MIRA. Maybe you think him too positive?

WIT. No, no; his being positive is an incentive to argument, and keeps up conversation.

FAIN. Too illiterate?

WIT. That? That's his happiness. His want of learning gives him the more opportunities to show his natural parts.

MIRA. He wants words?

WIT. Ay; but I like him for that now: for his want of words gives me the pleasure very often to explain his meaning.

FAIN. He's impudent?

WIT. No that's not it.

MIRA. Vain?

WIT. No.

MIRA. What, he speaks unseasonable truths sometimes, because he has not wit enough to invent an evasion?

WIT. Truths? Ha, ha, ha! No, no, since you will have it, I mean he never speaks truth at all, that's all. He will lie like a chambermaid, or a woman of quality's porter. Now that is a fault.

SCENE VII.

[To them] COACHMAN.

COACH. Is Master Petulant here, mistress?

BET. Yes.

COACH. Three gentlewomen in a coach would speak with him.
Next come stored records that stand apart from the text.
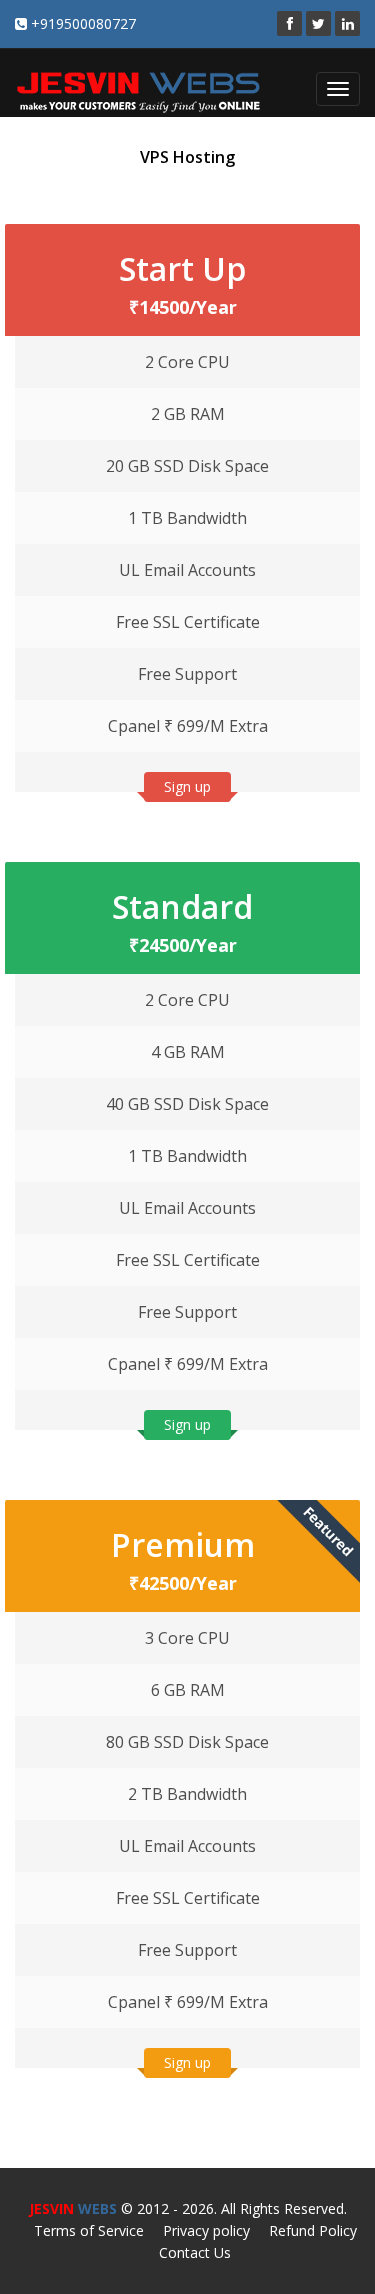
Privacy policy (206, 2230)
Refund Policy (313, 2230)
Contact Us (195, 2252)
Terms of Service (89, 2230)
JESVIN (73, 2208)
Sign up (187, 786)
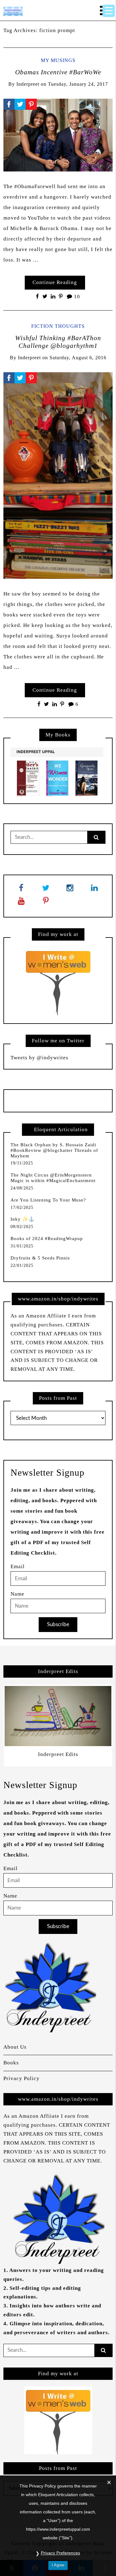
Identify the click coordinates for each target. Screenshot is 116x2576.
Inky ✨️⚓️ (23, 1219)
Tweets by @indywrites (39, 1058)
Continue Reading (54, 282)
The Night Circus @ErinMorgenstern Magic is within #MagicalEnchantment (53, 1178)
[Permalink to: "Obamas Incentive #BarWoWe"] (58, 135)
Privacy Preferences (60, 2552)
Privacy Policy (21, 2078)
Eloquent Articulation (61, 1129)
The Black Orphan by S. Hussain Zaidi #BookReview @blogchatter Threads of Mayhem (54, 1150)
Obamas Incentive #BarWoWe (58, 72)
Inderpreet (27, 84)
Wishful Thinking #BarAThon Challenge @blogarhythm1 (58, 342)
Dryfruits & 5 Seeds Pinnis (40, 1257)
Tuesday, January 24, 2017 (78, 84)
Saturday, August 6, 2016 (77, 357)
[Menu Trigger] (108, 11)
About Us (15, 2047)
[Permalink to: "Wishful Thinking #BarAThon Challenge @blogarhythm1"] (58, 475)
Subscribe (58, 1624)
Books (11, 2063)
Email (18, 1566)
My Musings (58, 60)
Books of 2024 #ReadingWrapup (47, 1238)
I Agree (58, 2565)
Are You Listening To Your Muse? (48, 1199)
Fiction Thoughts (58, 326)
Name (17, 1594)
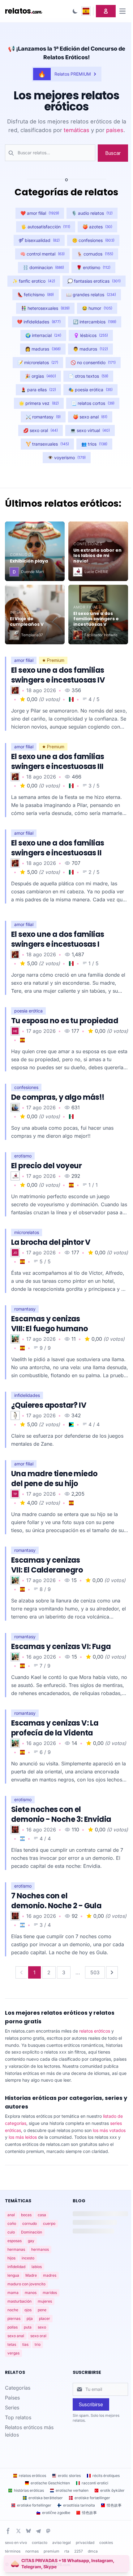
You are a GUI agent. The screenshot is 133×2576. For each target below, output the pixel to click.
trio (38, 2344)
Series (12, 2407)
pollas (12, 2327)
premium (51, 2551)
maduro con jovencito (26, 2284)
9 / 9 (45, 1348)
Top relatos (18, 2417)
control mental (42, 253)
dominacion (43, 267)
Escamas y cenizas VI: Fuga (61, 1646)
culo (11, 2232)
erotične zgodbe (56, 2512)
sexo (42, 2327)
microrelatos (38, 362)
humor (97, 308)
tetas (11, 2344)
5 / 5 (45, 1261)
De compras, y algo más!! (58, 1097)
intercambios (94, 321)
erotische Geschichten (50, 2483)
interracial (43, 335)
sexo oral (40, 430)
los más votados (109, 2130)
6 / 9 (45, 1752)
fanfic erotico (33, 281)
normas (32, 2551)
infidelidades (39, 321)
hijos (11, 2258)
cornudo (29, 2223)
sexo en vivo (16, 2542)
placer (44, 2318)
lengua (13, 2275)
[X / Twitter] (18, 2530)
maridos (50, 2292)
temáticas (76, 130)
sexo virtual (90, 430)
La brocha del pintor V (51, 1242)
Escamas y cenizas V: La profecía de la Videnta (54, 1728)
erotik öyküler (112, 2490)
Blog (79, 2201)
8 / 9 (45, 1589)
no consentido (93, 362)
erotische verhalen (72, 2490)
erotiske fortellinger (34, 2505)
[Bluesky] (28, 2530)
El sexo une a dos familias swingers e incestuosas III (57, 761)
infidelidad (16, 2266)
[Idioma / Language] (86, 11)
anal (11, 2214)
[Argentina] (22, 1838)
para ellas (38, 389)
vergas (13, 2353)
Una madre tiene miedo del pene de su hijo (54, 1479)
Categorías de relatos (66, 192)
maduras (43, 348)
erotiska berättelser (45, 2497)
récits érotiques (106, 2475)
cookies (106, 2542)
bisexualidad (39, 240)
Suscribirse (91, 2404)
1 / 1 (93, 1185)
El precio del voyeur (46, 1166)
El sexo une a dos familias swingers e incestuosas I (57, 939)
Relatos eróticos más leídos (29, 2431)
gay (31, 2240)
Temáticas (18, 2201)
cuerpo (49, 2223)
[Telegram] (38, 2530)
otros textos (88, 376)
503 (95, 1972)
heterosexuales (45, 308)
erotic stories (69, 2475)
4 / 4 (94, 1424)
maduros (90, 348)
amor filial (39, 213)
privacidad (85, 2542)
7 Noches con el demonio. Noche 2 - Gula (56, 1901)
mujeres (45, 2301)
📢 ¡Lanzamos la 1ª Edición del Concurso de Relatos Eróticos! (66, 52)
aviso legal (61, 2542)
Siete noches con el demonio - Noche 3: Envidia (61, 1814)
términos (12, 2551)
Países (12, 2398)
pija (30, 2318)
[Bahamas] (71, 1424)
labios (37, 2266)
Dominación (31, 2232)
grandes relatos (91, 294)
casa (42, 2214)
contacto (39, 2542)
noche (12, 2310)
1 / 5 (93, 963)
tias (25, 2344)
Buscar (113, 153)
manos (30, 2292)
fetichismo (35, 294)
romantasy (43, 416)
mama (13, 2292)
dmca (93, 2551)
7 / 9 (45, 1666)
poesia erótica (90, 389)
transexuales (47, 444)
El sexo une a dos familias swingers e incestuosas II (57, 848)
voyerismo (67, 457)
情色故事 (114, 2505)
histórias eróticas (29, 2490)
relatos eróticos (94, 2031)
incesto (28, 2258)
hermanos (40, 2249)
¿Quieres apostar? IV (48, 1405)
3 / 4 (45, 1925)
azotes (97, 226)
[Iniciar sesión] (106, 11)
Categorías (17, 2388)
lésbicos (91, 335)
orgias (40, 376)
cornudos (95, 253)
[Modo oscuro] (75, 11)
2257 (78, 2551)
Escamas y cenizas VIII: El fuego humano (49, 1324)
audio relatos (92, 213)
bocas (26, 2214)
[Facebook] (8, 2531)
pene (42, 2310)
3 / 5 (94, 786)
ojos (28, 2310)
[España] (22, 1040)
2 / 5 (94, 872)
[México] (71, 699)
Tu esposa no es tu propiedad (64, 1021)
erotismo (93, 267)
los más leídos (23, 2137)
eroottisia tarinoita (79, 2505)
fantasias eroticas (94, 281)
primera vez (39, 403)
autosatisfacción (45, 226)
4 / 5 (94, 699)
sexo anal (90, 416)
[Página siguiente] (112, 1972)
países (114, 130)
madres (49, 2275)
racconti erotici (95, 2483)
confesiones (93, 240)
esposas (14, 2240)
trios (94, 444)
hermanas (16, 2249)
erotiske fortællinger (92, 2497)
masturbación (19, 2301)
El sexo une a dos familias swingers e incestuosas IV (58, 675)
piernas (13, 2318)
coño (11, 2223)
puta (28, 2327)
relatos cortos (92, 403)
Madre (31, 2275)
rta (66, 2551)
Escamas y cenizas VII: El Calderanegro (47, 1565)
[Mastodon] (48, 2530)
FAIN. O brave Petulant! Three!

BET. I'll tell him.

COACH. You must bring two dishes of chocolate and a gla.s.s of cinnamon water.

SCENE VIII.

MIRABELL, FAINALL, WITWOUD.

WIT. That should be for two fasting strumpets, and a bawd troubled with wind. Now you may know what the three are.

MIRA. You are very free with your friend's acquaintance.

WIT. Ay, ay; friendship without freedom is as dull as love without enjoyment or wine without toasting: but to tell you a secret, these are trulls whom he allows coach-hire, and something more by the week, to call on him once a day at public places.